Exercise objective
Please return every line in the following data that includes the string "Viewport".

The data
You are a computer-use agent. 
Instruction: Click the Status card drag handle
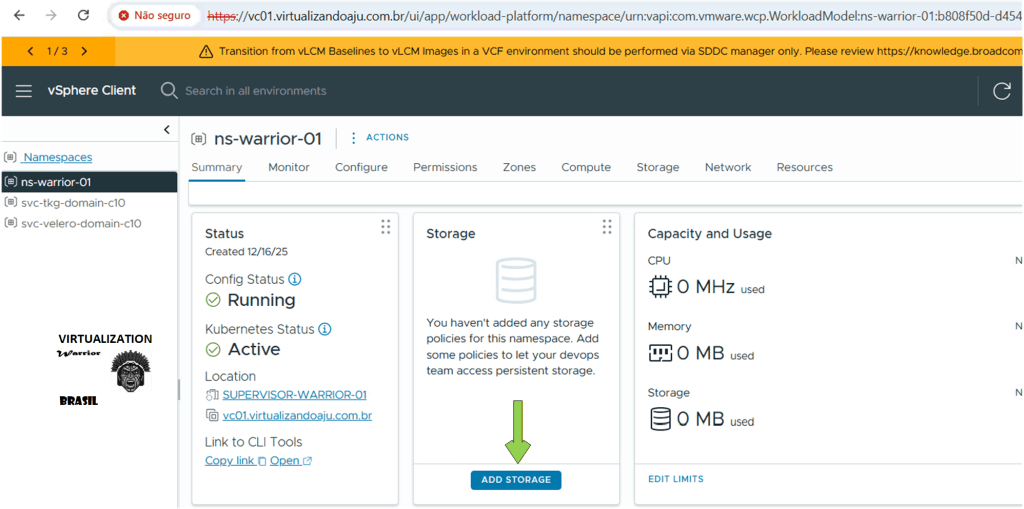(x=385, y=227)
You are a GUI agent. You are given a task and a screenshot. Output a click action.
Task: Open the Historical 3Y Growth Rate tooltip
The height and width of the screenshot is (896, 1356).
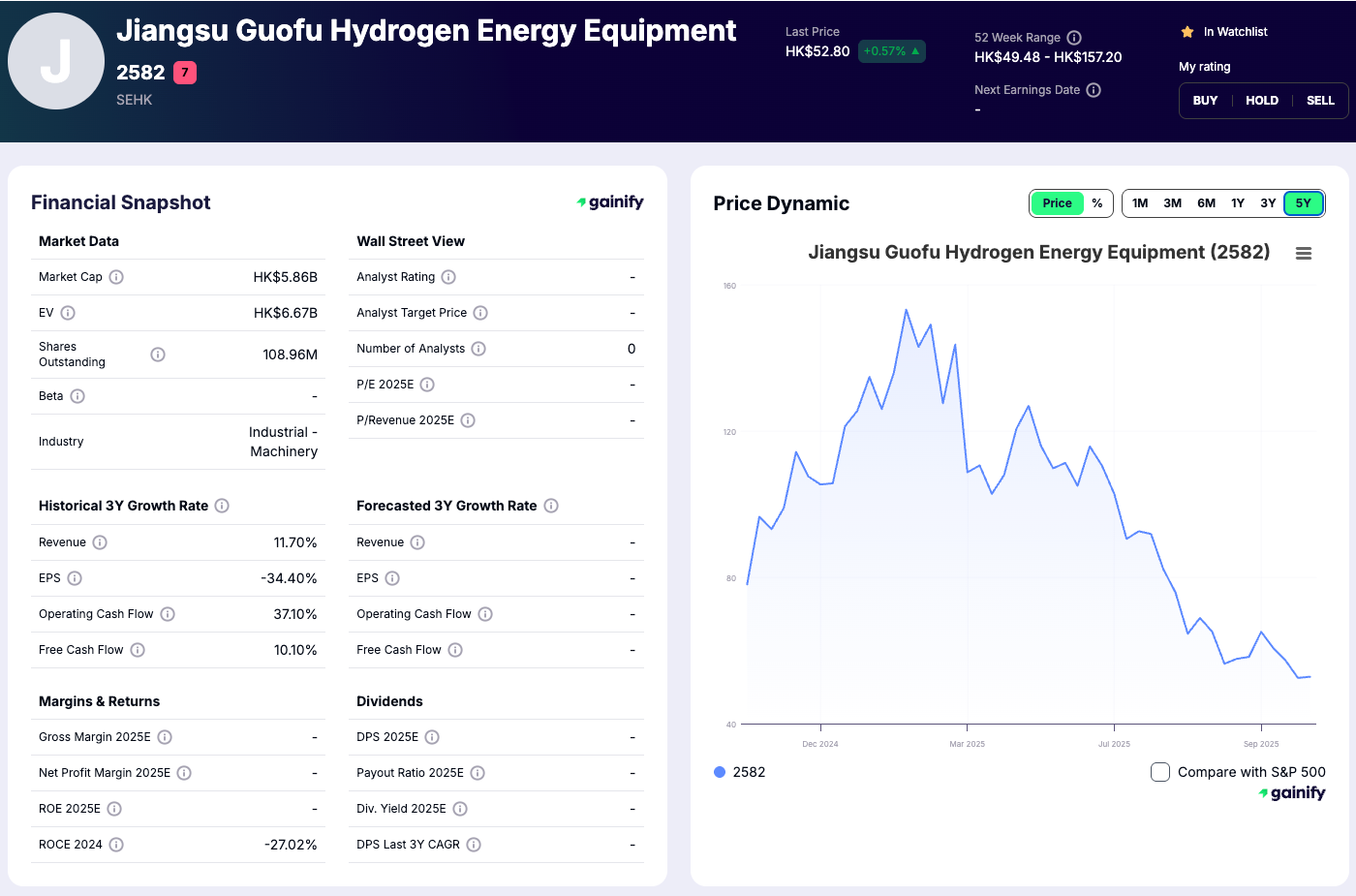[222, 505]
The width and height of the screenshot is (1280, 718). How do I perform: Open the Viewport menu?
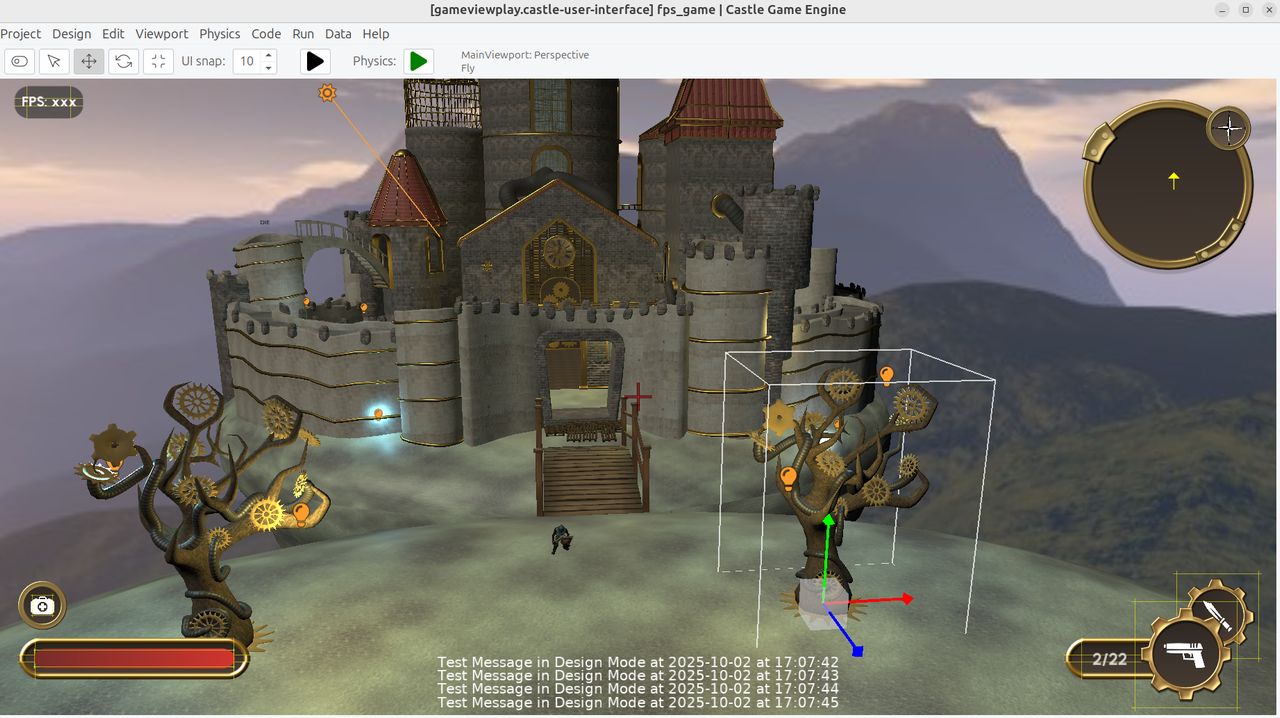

* * *

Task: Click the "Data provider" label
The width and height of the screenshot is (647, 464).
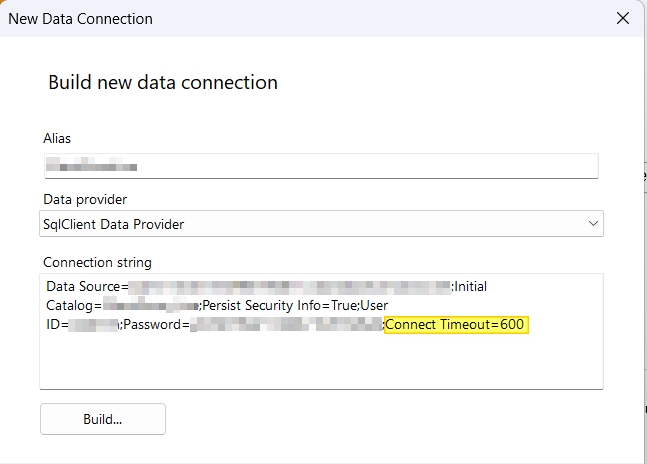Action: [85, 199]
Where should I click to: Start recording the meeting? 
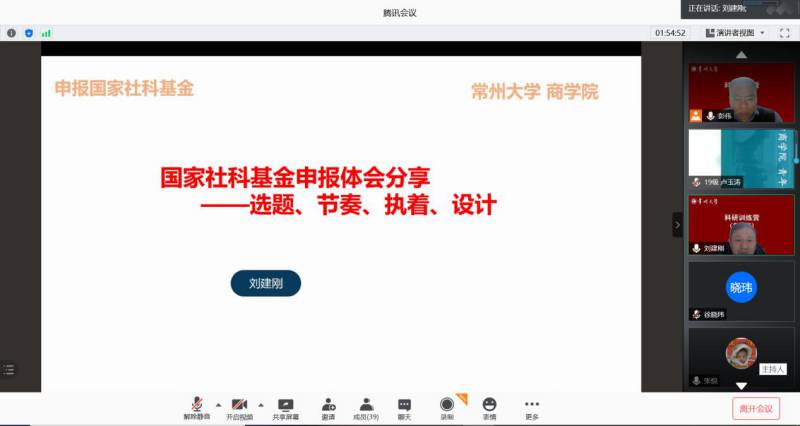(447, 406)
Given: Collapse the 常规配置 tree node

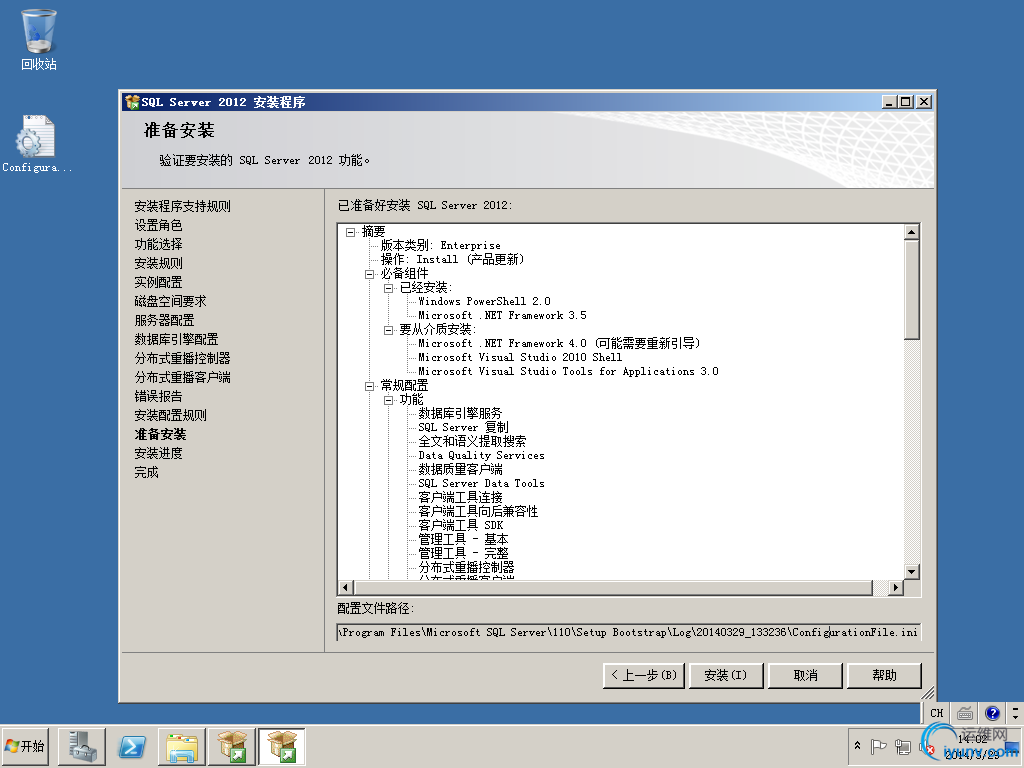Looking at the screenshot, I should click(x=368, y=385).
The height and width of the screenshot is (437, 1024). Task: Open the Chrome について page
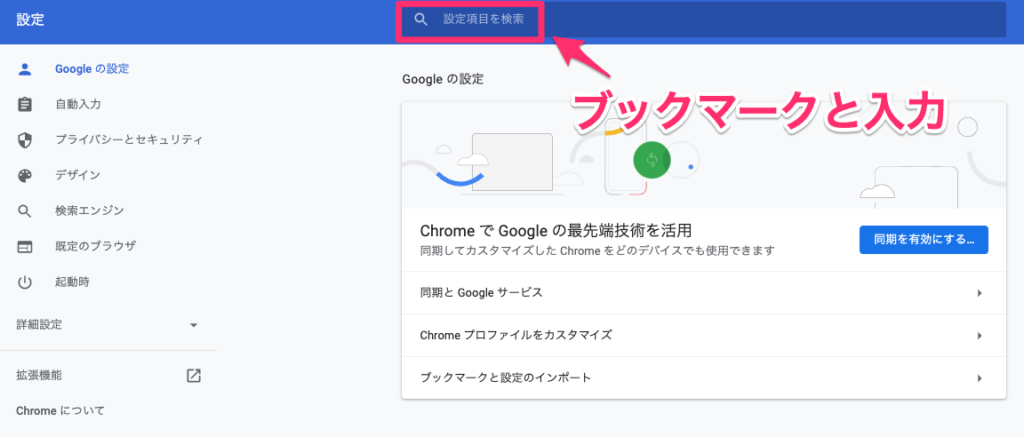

==

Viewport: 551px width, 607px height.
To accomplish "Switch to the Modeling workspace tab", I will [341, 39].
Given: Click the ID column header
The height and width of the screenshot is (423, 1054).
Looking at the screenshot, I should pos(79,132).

Answer section
The width and height of the screenshot is (1280, 718). How do I perform: Open the Viewport menu?
Viewport: 551px width, 607px height.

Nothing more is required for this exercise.